The SMTP server is the biggest exception. It actually refuses 8-bit
localparts/domains unless the SMTPUTF8 flag is set. The RFC says it must.
If you'd rather not, just skip the two if() clauses in smtpd.c that mention
error code 5.6.7.
The other exceptions is in the DSN generation, where some error codes may
change, and in printable(), which now considers UTF8 to be printable for
formerly did not.
As for EAI auto-detection in Postfix the sendmail command, I will
make that configurable if it isn't already.
Very good point. Like this, perhaps:
diff --git a/src/sendmail/sendmail.c b/src/sendmail/sendmail.c
index f23dc9f..e3019bb 100644
--- a/src/sendmail/sendmail.c
+++ b/src/sendmail/sendmail.c
@@ -778,6 +778,7 @@ static void enqueue(const int flags, const char
*encoding,
}
}
+#if !defined(NO_EAI)
/*
* If either the sender or any recipients contain non-ascii
* characters, then this message has to be sent with the SMTPUTF8
@@ -788,6 +789,7 @@ static void enqueue(const int flags, const char
*encoding,
rec_fprintf(dst, REC_TYPE_ATTR, "%s=%d",
MAIL_ATTR_SMTPUTF8, 1);
}
+#endif
/*
* Append the message contents to the queue file. Write chunks of at
most
Have you given any thought of what happens when a company installs
Postfix-EAI on the perimeter, and wants to forward the mail to their
internal systems that may or may not have EAI support?
Yes.
Mail between that company and other ASCII addresses works as before, in
both directions.
Outgoing mail from that company to unicode addresses may begin to work,
depending on whether the internal origin server supports EAI.
Incoming mail to that company from unicode addresses still doesn't work.
Until now Postfix would accept 8-bit localparts but frown on 8-bit domains
in the MAIL FROM command.
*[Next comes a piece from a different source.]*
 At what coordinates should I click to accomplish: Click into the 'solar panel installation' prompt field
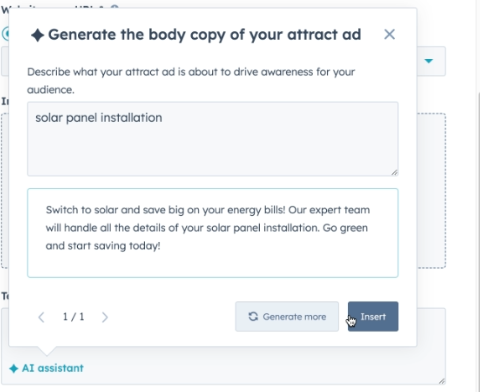(x=213, y=139)
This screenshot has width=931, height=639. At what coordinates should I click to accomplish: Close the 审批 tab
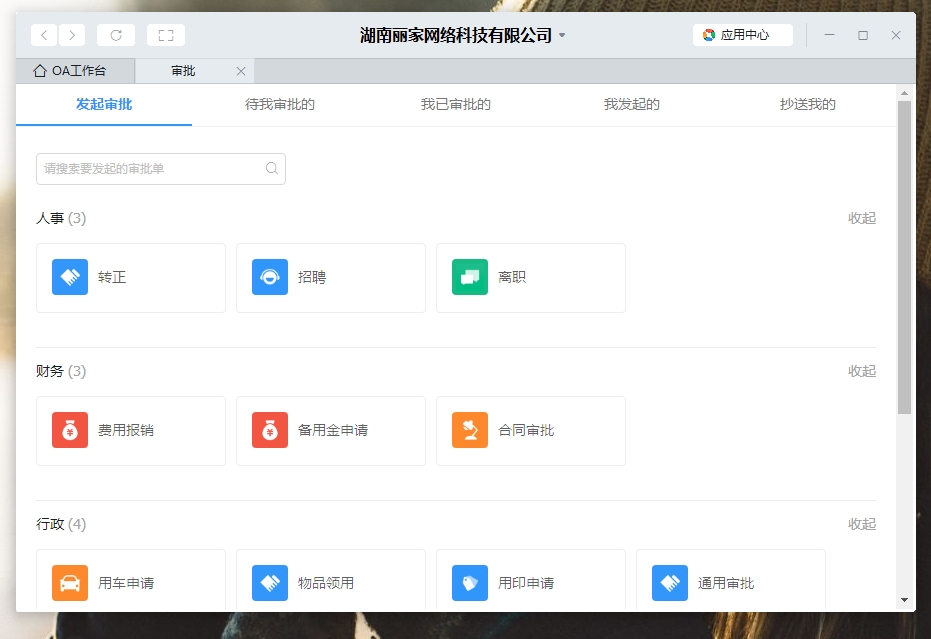coord(240,71)
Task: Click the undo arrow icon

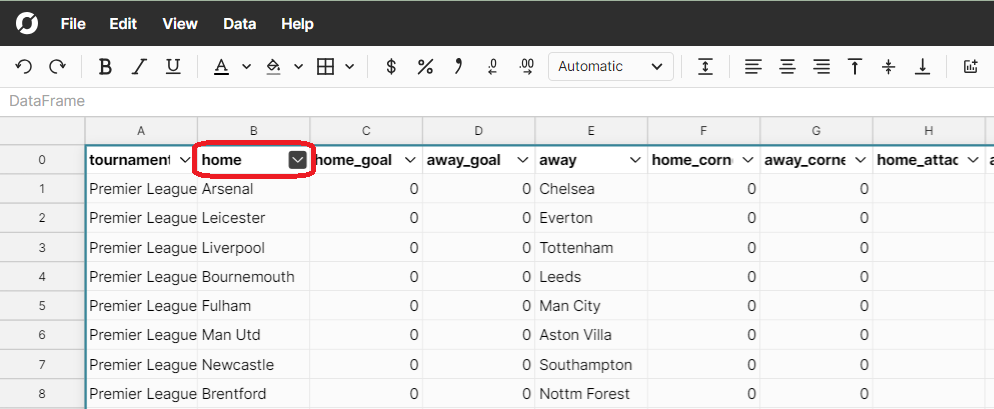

Now it will accept 8-bit domains too, but if the
internal systems don't, then the perimeter server will generate a DSN when
it tries to forwad the mail.
Postfix has already passed 8-bit headers and envelopes for 15 years
and we can't suddenly stop doing that when a down-stream system
doesn't announce SMTPUTF8.
In that case you'll want to remove the two smtpd.c blocks that mention
error code 5.6.7.
I haven't looked yet at the interface with database systems.
At this interface we can expect characterset issues.
I changed printable(), so e.g. any log systems that only accepted ASCII may
get problems. Things like recipient table lookups always had to accept
8-bit localparts, now they have to accept 8-bit domain side too.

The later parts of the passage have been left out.